Fuller, 22, from Bangor, failed to make the final at the snowboard slopestyle in Sochi after placing ninth in the semis but was among the first to congratulate Jones, who claimed bronze in thrilling style.
Much was made of British hopes of ending a 90-year run without a medal on the white stuff in Sochi, but it was the teenage 'Fridge Kids', so dubbed because they learned their skills at the UK's indoor snow domes, that were expected to deliver.
Instead it was 33-year old snowboarder Jones who proved that even in a sport designed for the X-Box generation there are still some new tricks that old timers know.
"Jones is amazing, she's a legend in the sport and I'm so proud of her and I'm so proud to be her teammate," said Fuller (pictured).
"She's been a good friend to me ever since I started competing, she is a genuinely lovely person and I'm just so happy that she will get this recognition now for all she has done.

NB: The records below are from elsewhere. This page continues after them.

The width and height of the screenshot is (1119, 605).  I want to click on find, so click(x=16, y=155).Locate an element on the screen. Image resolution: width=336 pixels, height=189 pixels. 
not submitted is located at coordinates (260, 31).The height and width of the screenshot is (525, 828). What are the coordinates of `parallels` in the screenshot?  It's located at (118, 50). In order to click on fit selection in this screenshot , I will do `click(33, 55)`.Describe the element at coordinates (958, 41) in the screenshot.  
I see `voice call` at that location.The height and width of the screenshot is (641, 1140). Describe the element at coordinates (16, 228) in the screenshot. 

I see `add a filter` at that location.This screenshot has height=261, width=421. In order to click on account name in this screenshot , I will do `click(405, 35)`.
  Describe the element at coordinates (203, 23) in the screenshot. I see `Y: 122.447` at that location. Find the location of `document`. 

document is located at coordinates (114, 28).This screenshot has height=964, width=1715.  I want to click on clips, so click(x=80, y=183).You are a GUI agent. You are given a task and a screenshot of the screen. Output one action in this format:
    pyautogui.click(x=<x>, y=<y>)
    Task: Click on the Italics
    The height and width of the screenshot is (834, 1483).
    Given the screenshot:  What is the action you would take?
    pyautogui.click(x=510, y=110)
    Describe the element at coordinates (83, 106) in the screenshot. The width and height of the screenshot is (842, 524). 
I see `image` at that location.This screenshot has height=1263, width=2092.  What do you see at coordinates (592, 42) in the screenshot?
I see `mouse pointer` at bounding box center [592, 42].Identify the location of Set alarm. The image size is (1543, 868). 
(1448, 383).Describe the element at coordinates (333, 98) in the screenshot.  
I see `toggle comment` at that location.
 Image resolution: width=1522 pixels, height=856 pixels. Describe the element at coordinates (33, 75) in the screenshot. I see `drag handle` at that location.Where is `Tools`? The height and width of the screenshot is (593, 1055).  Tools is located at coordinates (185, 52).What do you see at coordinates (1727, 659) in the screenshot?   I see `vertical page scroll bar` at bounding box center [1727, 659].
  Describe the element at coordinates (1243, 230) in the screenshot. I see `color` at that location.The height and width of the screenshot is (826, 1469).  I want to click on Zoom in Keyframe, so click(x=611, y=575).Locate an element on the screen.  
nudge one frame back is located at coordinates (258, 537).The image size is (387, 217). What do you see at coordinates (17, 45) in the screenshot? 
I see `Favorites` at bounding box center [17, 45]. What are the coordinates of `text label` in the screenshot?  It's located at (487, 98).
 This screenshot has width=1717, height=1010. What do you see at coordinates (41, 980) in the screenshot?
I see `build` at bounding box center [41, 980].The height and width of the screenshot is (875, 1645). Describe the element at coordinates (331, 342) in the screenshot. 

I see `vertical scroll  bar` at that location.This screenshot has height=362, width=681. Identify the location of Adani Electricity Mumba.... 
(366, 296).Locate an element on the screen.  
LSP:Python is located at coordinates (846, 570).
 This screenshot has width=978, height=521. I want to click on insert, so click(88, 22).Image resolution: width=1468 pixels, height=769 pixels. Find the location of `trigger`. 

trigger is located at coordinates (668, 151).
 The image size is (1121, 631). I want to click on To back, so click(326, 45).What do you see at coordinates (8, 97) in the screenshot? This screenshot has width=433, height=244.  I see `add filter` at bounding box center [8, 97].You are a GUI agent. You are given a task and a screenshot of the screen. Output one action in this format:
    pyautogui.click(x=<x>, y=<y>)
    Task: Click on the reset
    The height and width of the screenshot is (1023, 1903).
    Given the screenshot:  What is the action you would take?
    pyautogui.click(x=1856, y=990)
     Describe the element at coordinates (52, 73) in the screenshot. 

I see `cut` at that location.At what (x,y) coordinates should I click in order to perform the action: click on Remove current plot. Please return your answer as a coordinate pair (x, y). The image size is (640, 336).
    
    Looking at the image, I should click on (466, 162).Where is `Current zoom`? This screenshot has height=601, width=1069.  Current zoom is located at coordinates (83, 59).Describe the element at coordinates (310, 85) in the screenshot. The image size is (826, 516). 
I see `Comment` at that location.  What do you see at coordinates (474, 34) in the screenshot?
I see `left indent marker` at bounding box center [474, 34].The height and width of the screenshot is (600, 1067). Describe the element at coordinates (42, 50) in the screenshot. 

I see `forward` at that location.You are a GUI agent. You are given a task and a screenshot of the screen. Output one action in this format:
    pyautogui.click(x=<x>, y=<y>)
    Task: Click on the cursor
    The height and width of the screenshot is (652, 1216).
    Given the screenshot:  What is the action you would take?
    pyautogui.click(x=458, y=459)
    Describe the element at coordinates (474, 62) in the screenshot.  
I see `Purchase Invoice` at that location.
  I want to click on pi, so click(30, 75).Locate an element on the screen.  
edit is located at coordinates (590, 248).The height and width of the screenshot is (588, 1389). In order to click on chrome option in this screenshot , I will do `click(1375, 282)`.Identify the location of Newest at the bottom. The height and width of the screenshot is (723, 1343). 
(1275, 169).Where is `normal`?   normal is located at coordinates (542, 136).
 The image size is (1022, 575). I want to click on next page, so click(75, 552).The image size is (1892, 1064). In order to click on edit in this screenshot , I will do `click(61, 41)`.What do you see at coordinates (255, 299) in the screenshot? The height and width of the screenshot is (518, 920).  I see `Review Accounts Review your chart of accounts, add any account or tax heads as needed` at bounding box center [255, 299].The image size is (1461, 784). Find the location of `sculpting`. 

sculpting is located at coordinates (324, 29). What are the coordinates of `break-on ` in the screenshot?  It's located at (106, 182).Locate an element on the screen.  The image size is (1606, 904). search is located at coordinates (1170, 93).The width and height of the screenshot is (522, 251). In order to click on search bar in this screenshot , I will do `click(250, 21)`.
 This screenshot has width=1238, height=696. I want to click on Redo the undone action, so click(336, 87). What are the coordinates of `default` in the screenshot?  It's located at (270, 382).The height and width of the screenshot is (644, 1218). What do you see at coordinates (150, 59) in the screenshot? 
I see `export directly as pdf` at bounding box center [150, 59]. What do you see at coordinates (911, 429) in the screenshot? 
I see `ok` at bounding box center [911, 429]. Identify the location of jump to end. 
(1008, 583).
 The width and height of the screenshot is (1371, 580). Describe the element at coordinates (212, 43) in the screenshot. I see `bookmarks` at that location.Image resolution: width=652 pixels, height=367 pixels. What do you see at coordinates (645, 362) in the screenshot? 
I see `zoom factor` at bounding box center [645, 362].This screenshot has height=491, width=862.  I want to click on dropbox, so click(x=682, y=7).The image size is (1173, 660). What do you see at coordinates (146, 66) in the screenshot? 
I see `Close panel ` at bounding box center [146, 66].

"She's the pioneer of women's snowboarding. She put it on the map for the UK and proved it was possible and that a bunch of Brits can compete against the world's best.
"It feels incredible to have a British snowboarder with an Olympic medal – I want one now!"
Fuller delivered on her promise to "go big" and nearly pulled off her trademark double back flip but a slight error on landing meant she ranked ninth in the semi-final, with only the top four progressing to join the eight riders who advanced directly from the qualifiers.
However, she was delighted with her Olympic experience, which included a debut in the BBC commentary box and a royal audience with Princess Anne.
"I laid all my cards down on the table and went for it but it didn't quite work out," she added.
"I thought I'd go big or go home, it's the Olympics, the biggest contest on earth. I'm walking away happy and I've enjoyed my Olympic experience."
Sheffield duo James Woods and Katie Summerhayes are strong medal prospects in the ski slopestyle, and Jones is looking forward to cheering her friends on.
"I really hope getting the bronze medal has pumped a few people up," she said.
"I definitely know that the freestyle skier girls who I spoke to were very pleased to see me on the podium, they were all smiles and screams, which was really nice.
"In the next few days, I'll be able to go and support those guys in what is the equivalent – slopestyle for the skiers, that'll be really exciting," said the former chalet maid. "I absolutely did not think I would ever be in this position back then, when I was a chalet maid. I was cooking breakfasts, cleaning toilets."
Meanwhile Coleraine girl Jenna McCorkell's beaming smile said it all as four years of pain suddenly evaporated in Sochi.
McCorkell's Olympic journey has had more valleys than peaks – she missed the Games in Turin through injury and was 29th last time in Vancouver.
So it was clear to see why she punched the air with such delight after a season's best 50.09 in the short programme of the team figure skating.
"It was my season's best by 11 points and that's a big step up from the European Championships. I'm just proud to finally put a performance in at the Olympic Games," said McCorkell – although Britain missed out on the top five nations that advanced to the free skate.
"I did my absolute best and I was really relieved after what happened in Vancouver because that was such a massive disappointment to me."